## What you have to do
Copy the lines word for word, starting from the first one and ending with the line that contains "Action: coord(1011,518)", and include both of those lines.
** begin Extracted entries **
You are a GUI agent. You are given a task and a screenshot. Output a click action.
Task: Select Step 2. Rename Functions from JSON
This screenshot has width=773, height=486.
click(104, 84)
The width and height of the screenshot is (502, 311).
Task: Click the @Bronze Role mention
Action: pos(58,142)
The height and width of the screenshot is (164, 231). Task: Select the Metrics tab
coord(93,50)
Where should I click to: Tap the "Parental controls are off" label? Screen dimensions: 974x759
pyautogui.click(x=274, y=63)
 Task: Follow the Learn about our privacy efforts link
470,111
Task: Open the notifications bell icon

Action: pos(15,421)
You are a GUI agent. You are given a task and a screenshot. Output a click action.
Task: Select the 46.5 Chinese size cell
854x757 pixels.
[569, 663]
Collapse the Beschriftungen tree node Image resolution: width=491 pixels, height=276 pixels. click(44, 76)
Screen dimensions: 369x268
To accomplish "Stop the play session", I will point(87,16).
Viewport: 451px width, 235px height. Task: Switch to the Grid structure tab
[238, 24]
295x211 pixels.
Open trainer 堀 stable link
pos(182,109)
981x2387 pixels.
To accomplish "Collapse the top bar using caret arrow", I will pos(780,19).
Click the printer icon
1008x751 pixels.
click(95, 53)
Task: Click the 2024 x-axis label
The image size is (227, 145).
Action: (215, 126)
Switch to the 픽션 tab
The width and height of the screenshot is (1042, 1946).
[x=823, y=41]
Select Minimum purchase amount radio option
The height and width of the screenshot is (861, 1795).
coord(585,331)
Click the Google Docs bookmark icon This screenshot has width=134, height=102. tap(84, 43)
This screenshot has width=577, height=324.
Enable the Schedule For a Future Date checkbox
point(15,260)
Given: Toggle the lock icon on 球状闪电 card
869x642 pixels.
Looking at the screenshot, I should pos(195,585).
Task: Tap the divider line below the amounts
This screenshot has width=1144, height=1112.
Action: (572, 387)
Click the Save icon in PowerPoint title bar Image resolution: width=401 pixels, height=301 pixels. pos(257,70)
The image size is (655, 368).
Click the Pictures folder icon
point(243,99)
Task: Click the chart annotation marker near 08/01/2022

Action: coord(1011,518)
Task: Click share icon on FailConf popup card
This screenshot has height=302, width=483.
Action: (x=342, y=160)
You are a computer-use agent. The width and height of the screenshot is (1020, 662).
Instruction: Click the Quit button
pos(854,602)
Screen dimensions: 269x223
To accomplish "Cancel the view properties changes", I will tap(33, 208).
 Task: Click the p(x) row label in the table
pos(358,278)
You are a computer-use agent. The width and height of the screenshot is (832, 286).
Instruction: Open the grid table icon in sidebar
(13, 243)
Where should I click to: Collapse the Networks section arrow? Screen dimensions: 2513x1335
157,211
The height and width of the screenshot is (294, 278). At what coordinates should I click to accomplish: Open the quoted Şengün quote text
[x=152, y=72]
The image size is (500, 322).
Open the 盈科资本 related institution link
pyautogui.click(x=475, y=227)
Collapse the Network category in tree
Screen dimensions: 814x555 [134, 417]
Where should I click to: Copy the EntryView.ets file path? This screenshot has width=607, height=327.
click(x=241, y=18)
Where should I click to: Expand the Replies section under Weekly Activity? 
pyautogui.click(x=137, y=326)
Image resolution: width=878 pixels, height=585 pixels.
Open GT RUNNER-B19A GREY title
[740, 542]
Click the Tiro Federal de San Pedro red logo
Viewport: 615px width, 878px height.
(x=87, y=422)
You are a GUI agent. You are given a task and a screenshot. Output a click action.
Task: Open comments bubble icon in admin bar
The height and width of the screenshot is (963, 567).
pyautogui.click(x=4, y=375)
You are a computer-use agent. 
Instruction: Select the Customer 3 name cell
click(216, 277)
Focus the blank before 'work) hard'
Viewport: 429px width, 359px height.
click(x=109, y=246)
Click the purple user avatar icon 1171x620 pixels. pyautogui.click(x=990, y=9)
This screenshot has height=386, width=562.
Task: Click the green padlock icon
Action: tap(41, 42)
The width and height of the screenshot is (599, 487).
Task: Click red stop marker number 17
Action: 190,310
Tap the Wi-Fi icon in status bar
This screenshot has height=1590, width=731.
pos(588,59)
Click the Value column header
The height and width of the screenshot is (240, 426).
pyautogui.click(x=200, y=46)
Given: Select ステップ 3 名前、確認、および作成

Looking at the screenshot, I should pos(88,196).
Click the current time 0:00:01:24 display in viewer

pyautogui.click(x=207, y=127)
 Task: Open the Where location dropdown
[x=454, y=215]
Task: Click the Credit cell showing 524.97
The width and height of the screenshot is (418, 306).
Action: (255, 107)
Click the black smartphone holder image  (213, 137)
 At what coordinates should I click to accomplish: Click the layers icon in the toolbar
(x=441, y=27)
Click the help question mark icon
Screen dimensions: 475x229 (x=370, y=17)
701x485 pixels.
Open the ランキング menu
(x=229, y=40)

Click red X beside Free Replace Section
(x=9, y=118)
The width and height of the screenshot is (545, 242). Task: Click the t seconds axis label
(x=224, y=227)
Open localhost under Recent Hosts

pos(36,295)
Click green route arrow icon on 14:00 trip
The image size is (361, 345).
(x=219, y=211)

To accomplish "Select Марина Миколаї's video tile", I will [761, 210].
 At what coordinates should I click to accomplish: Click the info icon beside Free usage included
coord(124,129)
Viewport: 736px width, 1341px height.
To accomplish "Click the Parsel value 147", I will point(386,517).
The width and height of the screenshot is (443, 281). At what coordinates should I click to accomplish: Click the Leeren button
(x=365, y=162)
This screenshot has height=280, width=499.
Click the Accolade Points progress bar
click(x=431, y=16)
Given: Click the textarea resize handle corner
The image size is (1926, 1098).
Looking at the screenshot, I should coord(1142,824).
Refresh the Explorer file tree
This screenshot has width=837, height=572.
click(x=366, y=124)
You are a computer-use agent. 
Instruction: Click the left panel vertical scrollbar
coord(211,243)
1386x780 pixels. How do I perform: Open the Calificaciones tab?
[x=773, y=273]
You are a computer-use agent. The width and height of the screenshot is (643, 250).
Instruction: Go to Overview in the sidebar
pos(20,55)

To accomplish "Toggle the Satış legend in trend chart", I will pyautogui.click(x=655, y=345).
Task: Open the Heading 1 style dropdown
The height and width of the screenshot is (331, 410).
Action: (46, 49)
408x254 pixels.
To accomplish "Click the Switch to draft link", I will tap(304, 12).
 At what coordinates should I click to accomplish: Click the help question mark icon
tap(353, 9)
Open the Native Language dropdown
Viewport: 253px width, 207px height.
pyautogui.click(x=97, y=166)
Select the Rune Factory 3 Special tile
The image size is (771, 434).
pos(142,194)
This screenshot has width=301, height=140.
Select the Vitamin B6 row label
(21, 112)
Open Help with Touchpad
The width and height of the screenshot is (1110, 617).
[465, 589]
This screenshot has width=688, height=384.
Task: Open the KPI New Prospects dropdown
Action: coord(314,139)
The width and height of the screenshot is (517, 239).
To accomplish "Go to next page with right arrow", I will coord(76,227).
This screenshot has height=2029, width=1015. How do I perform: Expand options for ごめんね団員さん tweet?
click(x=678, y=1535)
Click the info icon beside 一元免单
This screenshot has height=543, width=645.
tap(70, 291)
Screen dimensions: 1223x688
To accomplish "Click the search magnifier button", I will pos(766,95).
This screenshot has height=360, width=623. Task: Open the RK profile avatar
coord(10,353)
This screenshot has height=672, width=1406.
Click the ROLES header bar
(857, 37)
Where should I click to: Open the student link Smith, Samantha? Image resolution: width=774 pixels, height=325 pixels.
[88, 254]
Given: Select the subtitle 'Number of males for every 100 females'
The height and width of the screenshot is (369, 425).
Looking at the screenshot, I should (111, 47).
** end Extracted entries **
## Solution for this problem
You are a GUI agent. You are given a task and a screenshot. Output a click action.
Task: Select Step 2. Rename Functions from JSON
This screenshot has width=773, height=486.
click(104, 84)
The width and height of the screenshot is (502, 311).
Task: Click the @Bronze Role mention
Action: pos(58,142)
The height and width of the screenshot is (164, 231). Task: Select the Metrics tab
coord(93,50)
Where should I click to: Tap the "Parental controls are off" label? Screen dimensions: 974x759
pyautogui.click(x=274, y=63)
 Task: Follow the Learn about our privacy efforts link
470,111
Task: Open the notifications bell icon

Action: pos(15,421)
You are a GUI agent. You are given a task and a screenshot. Output a click action.
Task: Select the 46.5 Chinese size cell
854x757 pixels.
[569, 663]
Collapse the Beschriftungen tree node Image resolution: width=491 pixels, height=276 pixels. click(44, 76)
Screen dimensions: 369x268
To accomplish "Stop the play session", I will point(87,16).
Viewport: 451px width, 235px height. Task: Switch to the Grid structure tab
[238, 24]
295x211 pixels.
Open trainer 堀 stable link
pos(182,109)
981x2387 pixels.
To accomplish "Collapse the top bar using caret arrow", I will pos(780,19).
Click the printer icon
1008x751 pixels.
click(95, 53)
Task: Click the 2024 x-axis label
The image size is (227, 145).
Action: (215, 126)
Switch to the 픽션 tab
The width and height of the screenshot is (1042, 1946).
[x=823, y=41]
Select Minimum purchase amount radio option
The height and width of the screenshot is (861, 1795).
coord(585,331)
Click the Google Docs bookmark icon This screenshot has width=134, height=102. tap(84, 43)
This screenshot has width=577, height=324.
Enable the Schedule For a Future Date checkbox
point(15,260)
Given: Toggle the lock icon on 球状闪电 card
869x642 pixels.
Looking at the screenshot, I should pos(195,585).
Task: Tap the divider line below the amounts
This screenshot has width=1144, height=1112.
Action: (572, 387)
Click the Save icon in PowerPoint title bar Image resolution: width=401 pixels, height=301 pixels. pos(257,70)
The image size is (655, 368).
Click the Pictures folder icon
point(243,99)
Task: Click the chart annotation marker near 08/01/2022

Action: coord(1011,518)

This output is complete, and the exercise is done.